You've seen the intelligence. Is there any information that leads you to believe that the North Koreans are assisting Middle Eastern countries such as Iran or others in getting nuclear weapons?
Well, what information I have on that subject I can't share. But what I can say is that North Korea has clearly, in the past, assisted Iran in its ballistic missile program.
They've helped the Pakistanis with missiles? That's right.
They've helped the Iranians with missiles. Libyans with missiles. Yes.
Syrians with missiles? Many countries in the Middle East. Almost anybody who will buy them.
Egypt? And they're out hawking them all the time.
Are there North Koreans helping the Iranians with nuclear programs? Wouldn't surprise me to find the technical underbellies of these weapons of mass destruction programs in constant communication with one another and working with one another.
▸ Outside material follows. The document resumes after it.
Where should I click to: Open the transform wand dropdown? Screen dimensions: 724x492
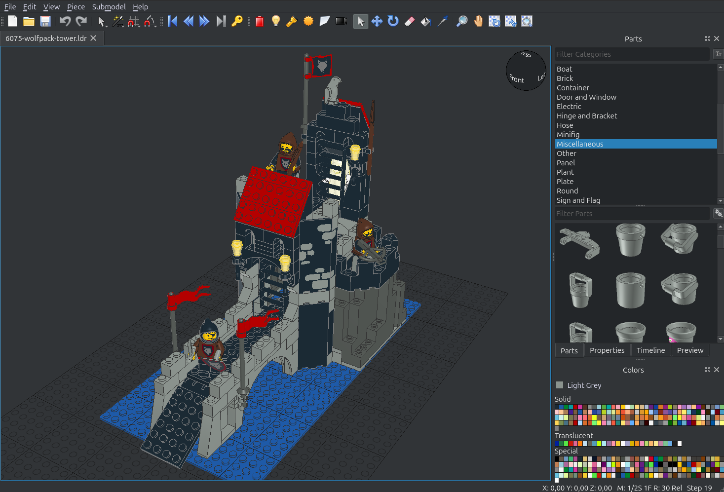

It wouldn't surprise you to find out that the North Koreans were helping the Iranians develop a nuclear bomb? No, it wouldn't surprise me.
Syrians or Libya? Would not surprise me, no, and it's fine as long as they're only trading blueprints. But when they've got the metal, the plutonium that can make those blueprints real, then you really have to be worried.
This is important because this is, as I understand it, a major piece of their gross national product, missile sales. It has been in the past, a substantial source of hard currency earnings to them. I think the market has tapered off a little bit for them.
All the more reason to sell something bigger and better. That's much more valuable.
Ed. Note: More about North Korea's missile trade
How much do you sell a nuclear warhead for? Are five pounds of plutonium enough to make a big warhead? There is mercifully no market in that. No test has been done. I believe it's the case that there were rumors 25 years ago, that Qaddafi offered India to relieve its entire foreign debt in return for one nuclear weapon.
How much was that? I don't know but it must have been billions and billions and billions of dollars. And remember that countries that choose the proliferation path spend an enormous amount reprocessing plutonium or enriching uranium. It's expensive to make nuclear weapons. It's a hassle. There are large facilities involved, and you get caught building them. They're facilities that can be bombed, like Yongbyon. So if you're intent upon getting nuclear weapons, by far the easier path is to buy the material. Even more so if you're a terrorist who doesn't have a country in which he can build a reprocessing facility or build a uranium enrichment facility.
Our nightmare, any of us -- which would change the way we lived our lives -- was if we thought that any moment Al Qaeda might detonate a nuclear weapon in a city anywhere in the world, because we learned that they had gotten hold of some plutonium from the North Koreans by sale. Or when the North Korean regime collapsed, somebody smuggled it out. People talk about containment of North Korea. Well, you can contain North Korea in many ways, but it's not believable to me that we can put a hermetic seal around North Korea that will guarantee us that a little piece of metal this big of plutonium can't get out of North Korea. That's completely incredible.